## Introduction

Welcome back. I confess, I am considering dropping the episode numbers, as each article is becoming less sequential and more self contained. I intend to keep writing SQL articles and using the overarching title, just to group them together, and still create the concept of a series that can be worked through as if it were a book, to allow people wanting to learn to stick with one set of information and not just read random articles of varying style, quality and accuracy.

I've also decided to rename the series to 'Thinking in SQL', because SQL does require a different mindset, and that's what all my articles are trying to encourage.

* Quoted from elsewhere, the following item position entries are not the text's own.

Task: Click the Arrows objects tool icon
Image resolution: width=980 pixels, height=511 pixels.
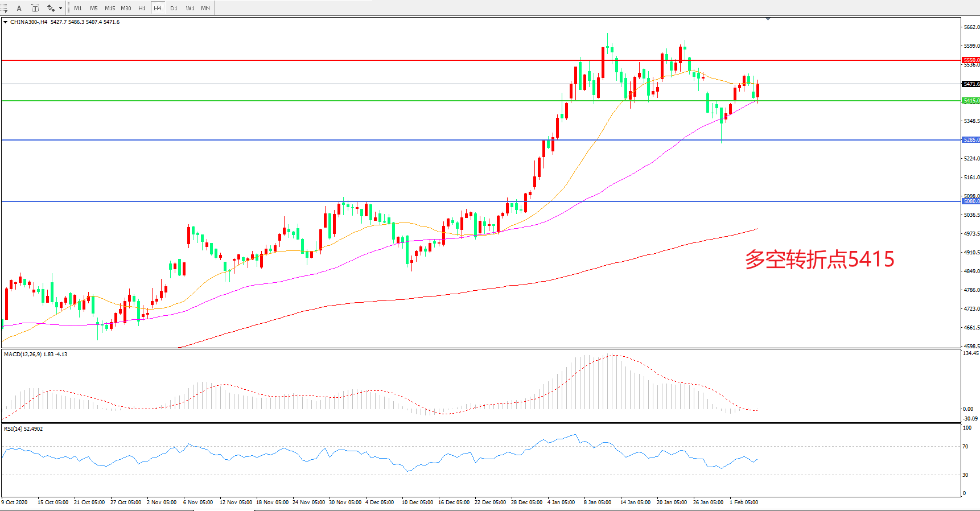Action: pyautogui.click(x=51, y=8)
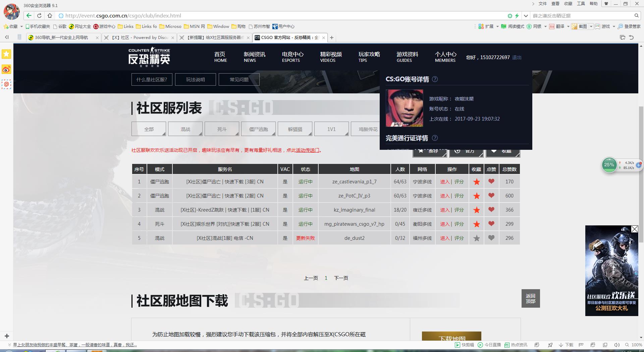The image size is (644, 352).
Task: Close the 社区服联欢 advertisement banner
Action: pos(634,229)
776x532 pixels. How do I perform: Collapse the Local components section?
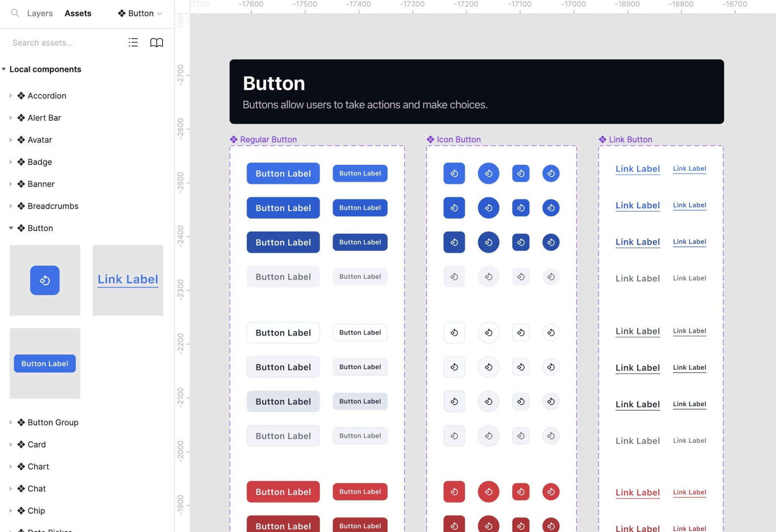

Databases are generally used to store data, in a structured format, so we can rely on them to provide us with the same information every time we make the same request. Nevertheless, sometimes we do want to generate random numbers inside SQL Server, not least when we're trying to populate test data. So, today's article is about how generating random numbers works in SQL Server. As always, it's more interesting and has more points to consider than you might first think.

## Generating a random number

`select rand()`

That's all you need to do, to generate a random number in SQL. This creates a value between 0 and 1, so you can create a range up to xx by multiplying by xx, and you can convert to int to make it a whole number, if you require it. The conversion is also implicit if you just use it somewhere that a whole number is expected.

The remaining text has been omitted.